Your Top 5 Credit Questions Answered


When it comes to building and maintaining good credit, the best path isn’t always obvious



A new survey from U.S. News & World Reports shows that nearly one-third of Americans surveyed were unclear about exactly what factors have an impact on their credit score. It’s no wonder with a lack of financial literacy courses available to most school-age students in the U.S.

While some people may not realize it, a good (or excellent) credit score gives you the best chance of applying for and receiving low interest rates on big-ticket purchases such as mortgages and car loans as well as on the credit cards you use for everyday purchases. Your credit also plays a role in whether you qualify to rent an apartment and what you pay for homeowners and auto insurance.

Here are some frequently asked questions about credit with answers to help you make better informed financial decisions.  You can also get a free in-depth look at your credit score with our Credit Sense tool. 


What’s a credit utilization ratio and the ideal range?

Many people don’t realize that using too much of your available credit can have a negative impact on your credit. That’s where your credit utilization ratio comes in. Essentially, it’s the percentage of available credit that you’re using at any given time. To keep your credit score up, aim to use at most only 10% to 30% of the credit you have available at any time. To do that, carefully monitor how much you spend each month and if you have a heavy spending month, pay your bill before it’s due to bring the ratio down and keep yourself in range.



Will carrying a zero balance on my credit card help build credit?

If you haven’t used your credit card in a six-month period, it could be considered inactive and your issuer could cancel the account. This will unfortunately have a negative impact on your credit score. The reason? That goes back to your utilization ratio. If you have a small amount of debt and a lot of available credit, that means you have a low utilization ratio, which is good. When your credit card issuer closes your account because of inactivity, it decreases your available credit, and dings your credit score.
The solution? To keep your cards active, use them once a month or so, then pay off the balance on or before the due date. Another easy way to keep a credit card account active is to place a monthly automatic charge on the card. Then, pay that credit card itself via an automatic payment. You’ll never be late!



Should I close credit card accounts I don’t use anymore?

Not necessarily. Why? It goes back to that utilization ratio. When you close an account, you lose that line of credit. That tends to automatically increase your utilization ratio which — depending on where it is to begin with, can hurt your score. If you want to switch cards to avoid an annual fee, one option is to replace the line of credit with another card that doesn’t charge fees. You can also ask your credit card issuer (nicely) to switch you to another card with no fee. The alternative? If you do close a card, pay down some debt to keep your utilization ratio in the clear. One more thing to consider if you’re thinking of closing a card is your credit age, closing your oldest card could impact that factor as well.
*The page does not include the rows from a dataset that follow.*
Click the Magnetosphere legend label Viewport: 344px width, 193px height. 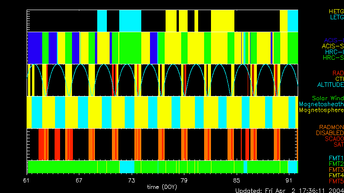coord(321,110)
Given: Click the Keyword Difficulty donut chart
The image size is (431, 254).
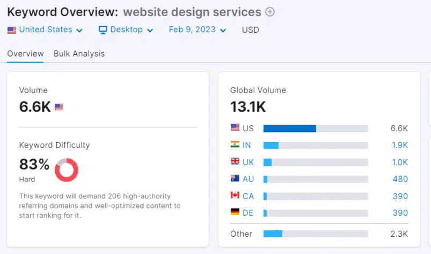Looking at the screenshot, I should point(67,170).
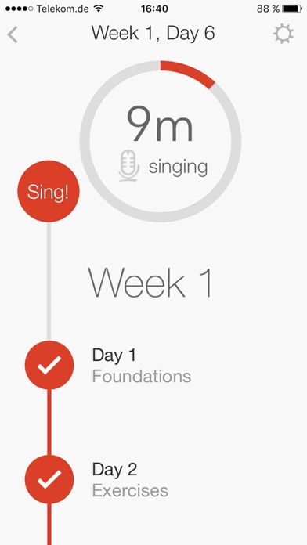Tap the Exercises subtitle text
Viewport: 307px width, 545px height.
(130, 491)
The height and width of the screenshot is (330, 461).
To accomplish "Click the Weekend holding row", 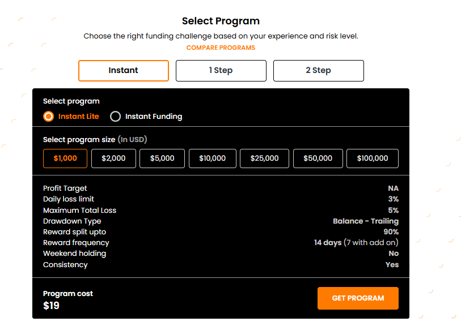I will coord(74,253).

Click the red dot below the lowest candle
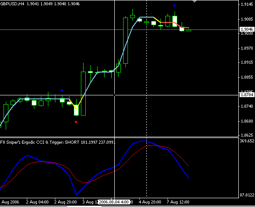76,122
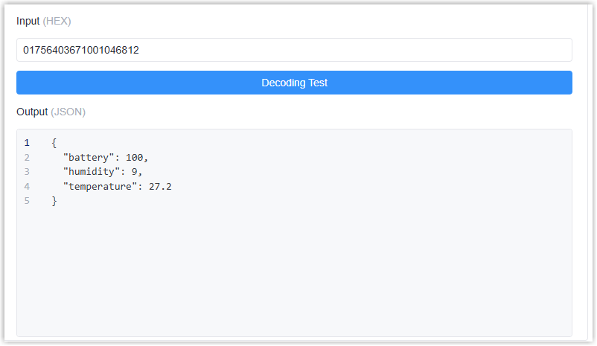The image size is (597, 346).
Task: Select line number 1 in output gutter
Action: tap(27, 142)
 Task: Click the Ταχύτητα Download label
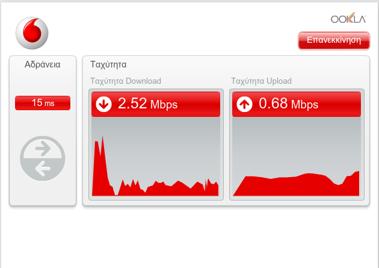pyautogui.click(x=126, y=81)
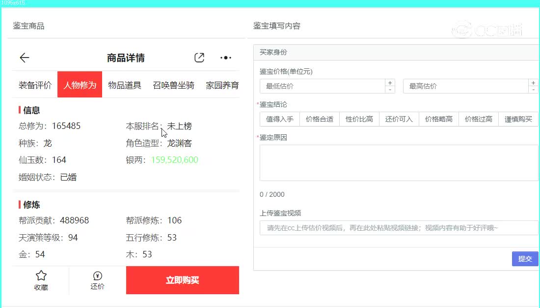
Task: Open the more options (three dots) menu
Action: [225, 58]
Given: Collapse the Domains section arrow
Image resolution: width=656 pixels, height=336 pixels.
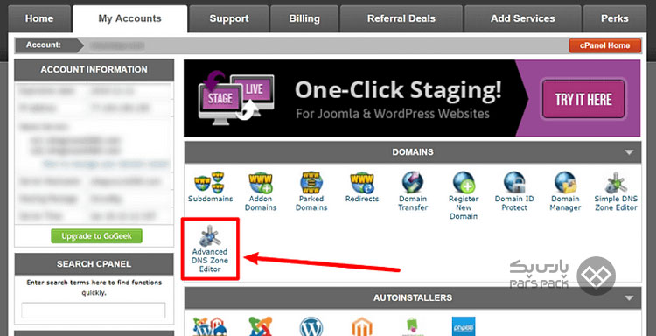Looking at the screenshot, I should [x=629, y=153].
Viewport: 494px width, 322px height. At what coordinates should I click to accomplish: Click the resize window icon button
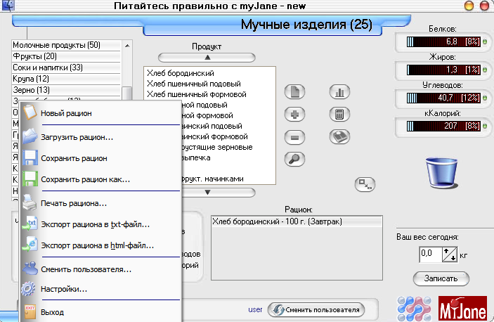(365, 183)

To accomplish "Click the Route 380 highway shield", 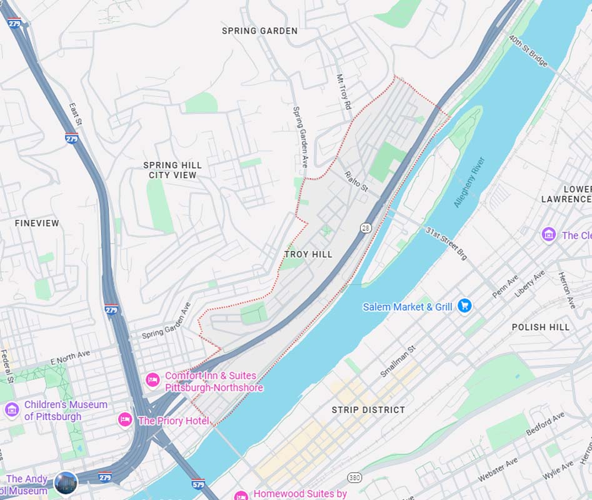I will pos(354,478).
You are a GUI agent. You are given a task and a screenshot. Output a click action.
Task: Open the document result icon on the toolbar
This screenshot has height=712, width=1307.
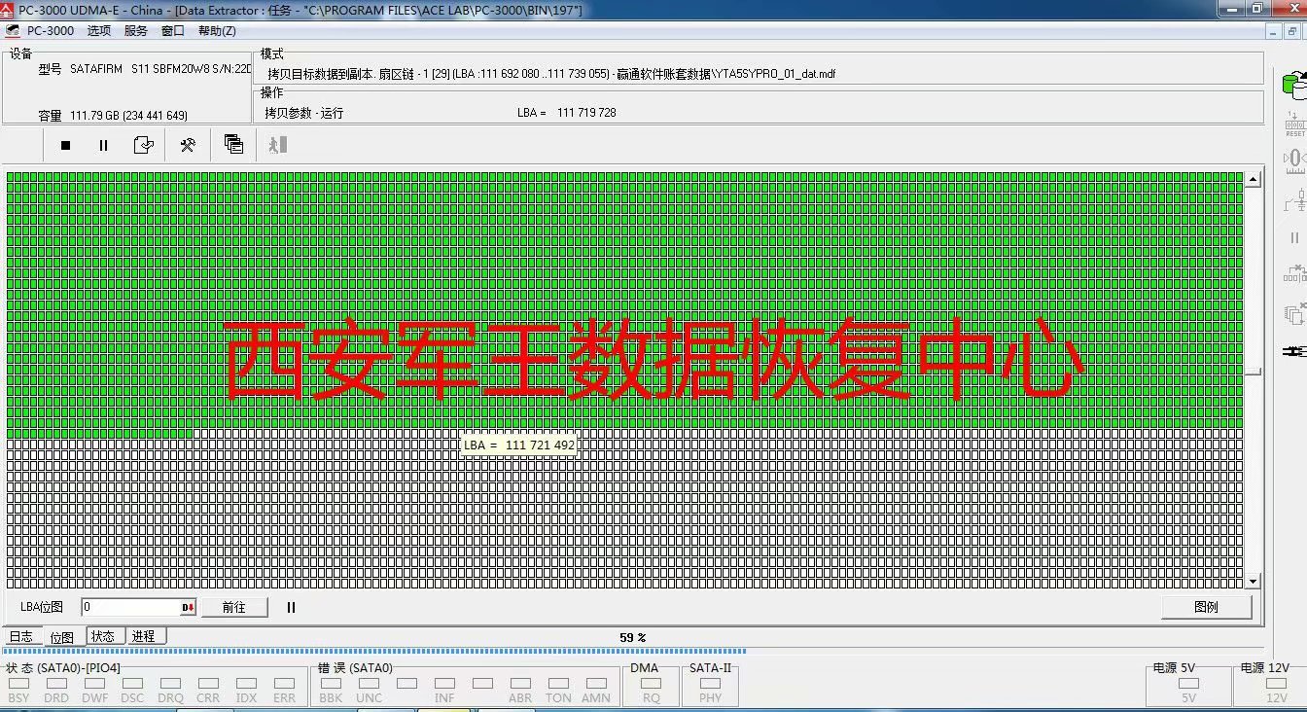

How can I improve a low credit score?

First: pay your bills on time every time. If you’re having trouble qualifying for a regular credit card (or in the process of rebuilding your credit), consider applying for a secured card. With this type of card, you deposit a sum of money (typically a few hundred dollars). That becomes your collateral to secure your credit. Then you go about using the card and paying the bills. That habitual behavior will help you improve your credit. Check with your credit union or bank to see what secured card options they offer.



How long will it take to see improvement in a low credit score?

Those who keep credit card balances low — at 30% of the credit line or less — and making timely payments for at least six months in a row, should start to see an improvement in their credit scores. Don’t be discouraged if it takes a bit longer, though. Think of this as a marathon, not a sprint.